Tuesday, August 17, 2010

The Big Things That Matter

CounterPunch, former Reagan economic advisor Paul Craig Roberts meditates on the failure of deregulation:

Consider air travel. Admit it, if you are my age you hate it. The deterioration in service over my lifetime is phenomenal. Studies in favor of airline deregulation focused on short flights between A and B and concluded that small airlines serving high density areas were more efficient because they were not regulated. What was left out of the analysis is that regulated airlines served low density areas and permitted free stopovers. For example, if one was flying from the US to Athens, Greece, the traveler could stopover in London, Paris, and Rome without additional charges. Moreover, passengers were fed hot meals even in tourist class. In those halcyon days, it was even possible to travel more comfortably in tourist class than in first class, because flights were not scheduled in keeping with full capacity. Several rows of seats might be unoccupied. It was possible to push up the arm rests on three or four center aisle seats, lay down and go to sleep.
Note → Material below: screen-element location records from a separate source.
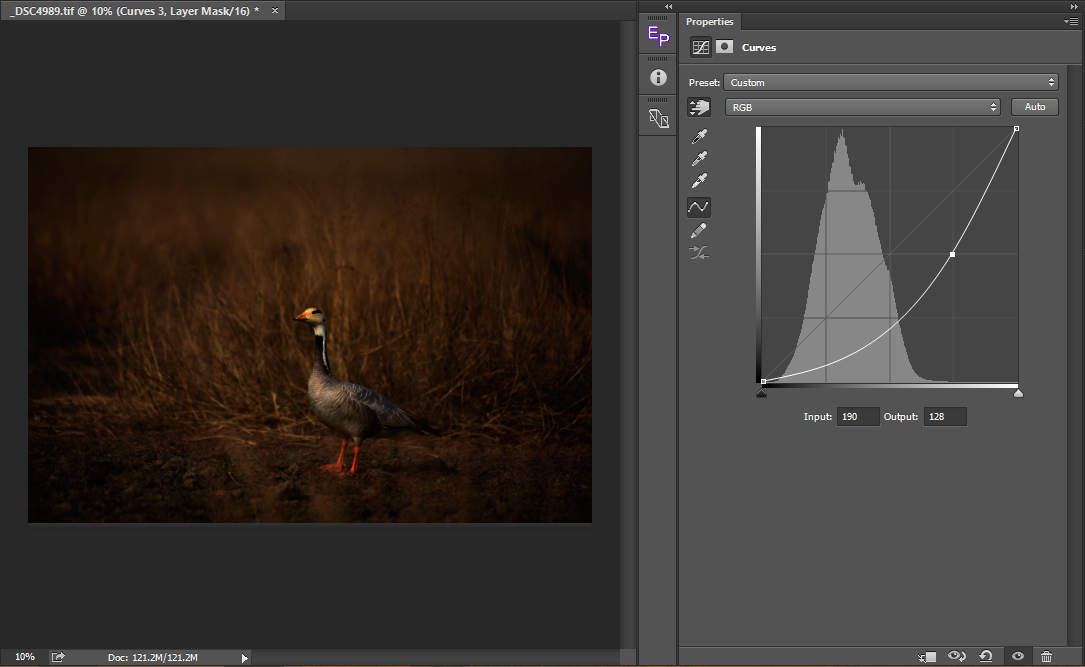Select the pencil draw-curve tool
1085x667 pixels.
(699, 231)
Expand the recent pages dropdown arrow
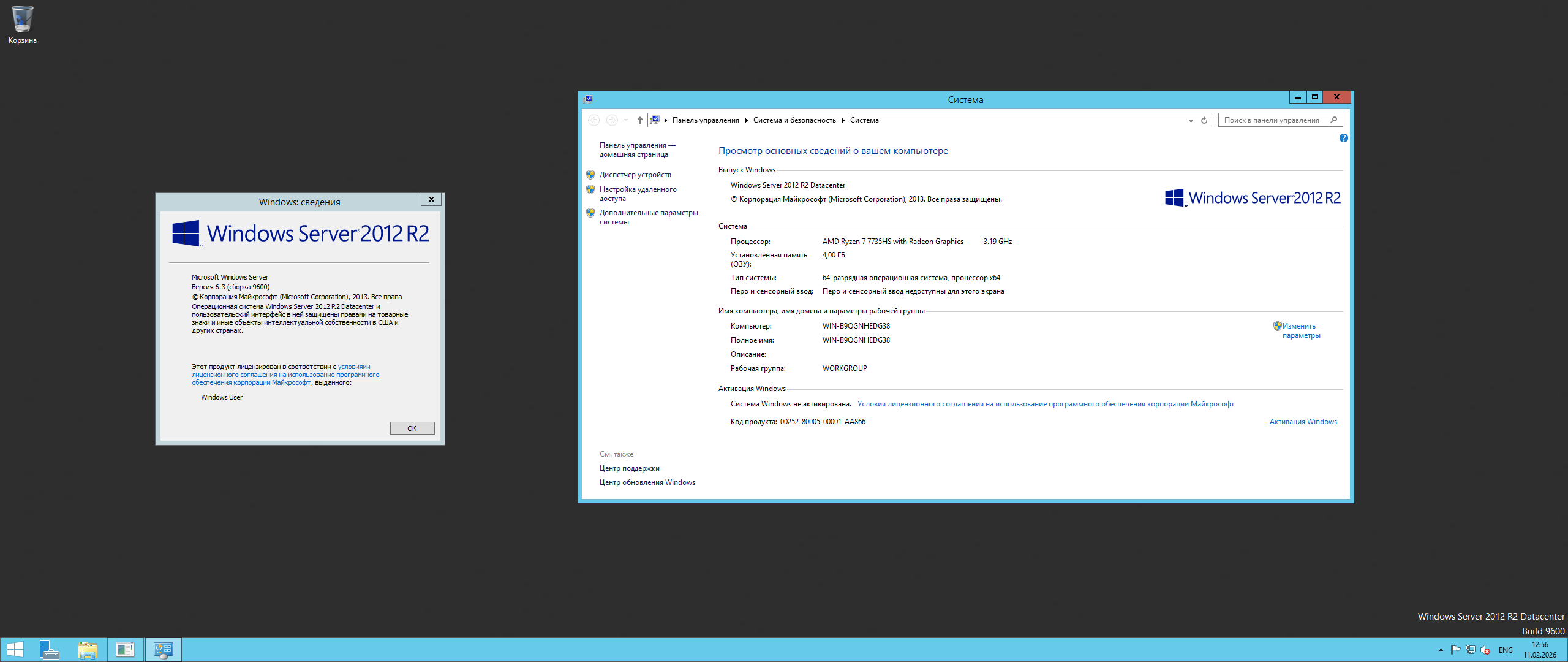The width and height of the screenshot is (1568, 662). (626, 120)
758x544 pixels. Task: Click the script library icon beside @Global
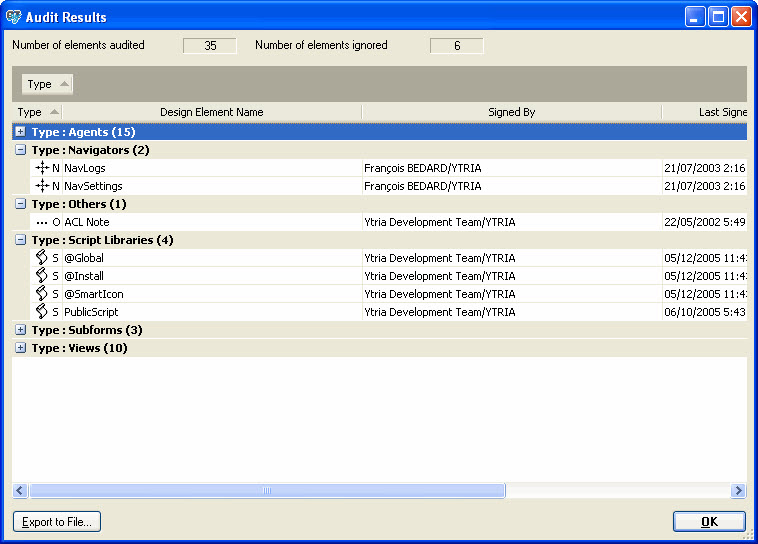pos(42,258)
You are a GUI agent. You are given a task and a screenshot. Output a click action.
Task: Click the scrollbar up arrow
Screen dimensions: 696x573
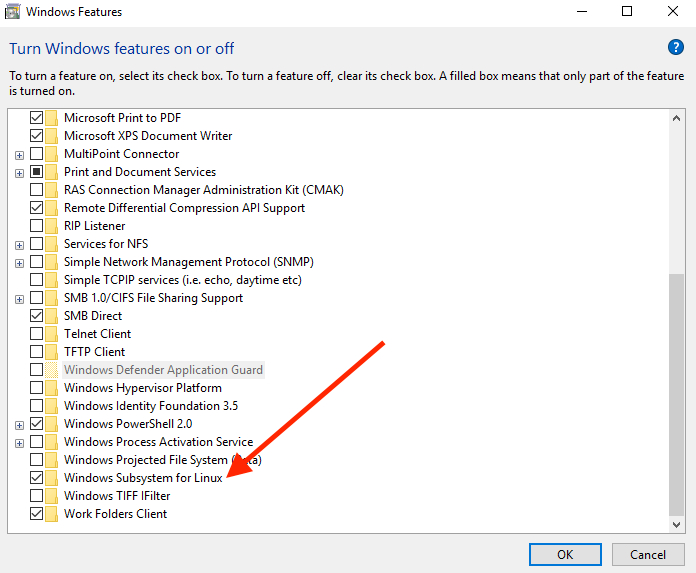coord(677,118)
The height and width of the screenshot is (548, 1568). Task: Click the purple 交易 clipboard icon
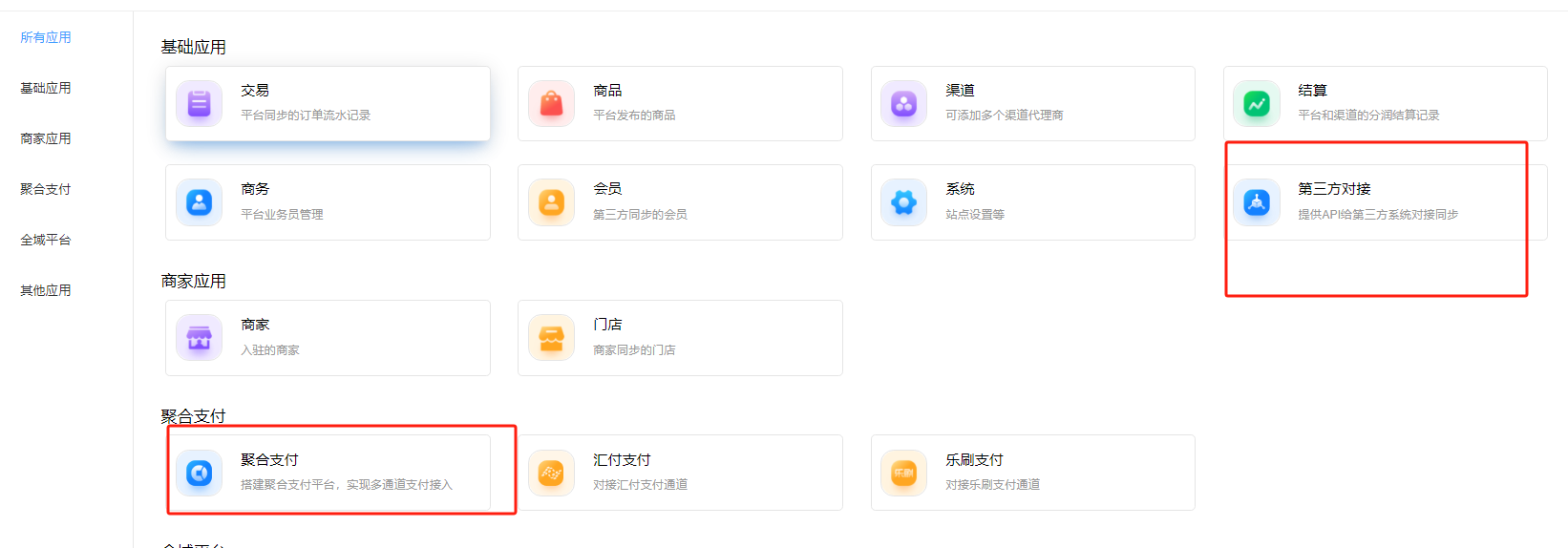pos(199,103)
Perhaps the best benefit of regulated air travel for passengers was that airlines had spare airliners. If one airplane had mechanical problems that could not be fixed within a reasonable time, a standby airliner was rolled out to enable passengers to meet their connections and designations. With deregulation, customer service is not important. The bottom line has eliminated spare airliners.

With deregulated airlines, Wall Street calls the tune. If your flight has a mechanical problem, you are stuck where you are unless you have some sort of privileged status that can bump passengers from later fully booked flights. “Studies” that focus only on discounted ticket price omit major costs of deregulation and thereby wrongly conclude that deregulation has benefited the consumer.


Conservatives and especially libertarians romanticize “free market unregulated capitalism.” They regard it as the best of all economic orders. However, with deregulated capitalism, every decision is a bottom-line decision that screws everyone except the shareholders and management.

In America today there is no longer a connection between profits and the welfare of the people. Unregulated greed has destroyed the capitalist system, which now distributes excessive rewards to the few at the expense of the many.


Good essay, go read it. I don't really have much to add to its specifics--after all, I've pounded away at the folly of unfettered deregulation for years now. But reading Roberts' examples of the seemingly unrecognized adverse effects of deregulation again reminds me of the limitations of the entire field of economics, both in serious academia, and in public discourse.

That is, human existence is extraordinarily sophisticated. It is beyond our current ability to somehow distill its essence. I mean okay, we can distill its essence, and have been doing so for centuries: just go read some Shakespeare. But that simply drives the point home. Taking the human condition and putting it into a form that we can actually get our hands around is something that only poets and artists can do. Scientists, psychologists, economists, sociologists, all these fields can only understand a small fraction of what the human experience is all about. Scientists, real scientists, are quite honest with themselves, and the world at large, about this, generally limiting themselves to making only conclusions that are supported by real physical evidence, and going no further.

Psychologists and economists, who approach their fields in a manner that might be described as "scientific," on the other hand, usually start their thinking with assumptions about human behavior, or about society, or about how the world works, whatever, and then pile on observations which seem to be true or workable within the models they develop. Sometimes they get it right. Other times, it turns out that their starting assumptions were flawed, which wrecks the whole chain of thought, or they missed some phenomena or aspect of human behavior that renders real world application of their work problematic or impossible.

Really, this happens almost all the time. Back in the early 1960s, famed linguist Noam Chomsky, for instance, helped to destroy behaviorism as the dominant paradigm in American psychology simply by bringing up a lot of information that the behaviorists simply hadn't considered. A more recent example is how the deregulated finance industry, which should not have failed as dramatically as it did according to neoliberal pop philosophy, nearly took down the global economy.

I've said many times that these fields, psychology and economics, have great value, and have helped humanity enormously. But to say that they are inexact sciences is a massive understatement. Indeed, I wouldn't even call them sciences. They take on too much to be absolutely certain about anything. This isn't necessarily such a bad thing, mind you. It's good to have a thumbnail sketch, as it were, to guide us in trying to understand human behavior. But there are generally so many holes in such work as to give me, a guy who's only had a decent high school economics course and a college level macro-econ 101 class, a seat at the table when it comes to discussing the big issues, whether most people think that's legitimate or not.

When Roberts looks at specific unintended consequences of particular economic policies such as deregulation, he's exposing the stuff the economists missed when formulating such policy. And that's the attitude we should all take when discussing economics: maybe this is wrong; what have we forgotten to consider? Because right now economics is treated as though it came down from the mountain on stone tablets. And that's fucked up.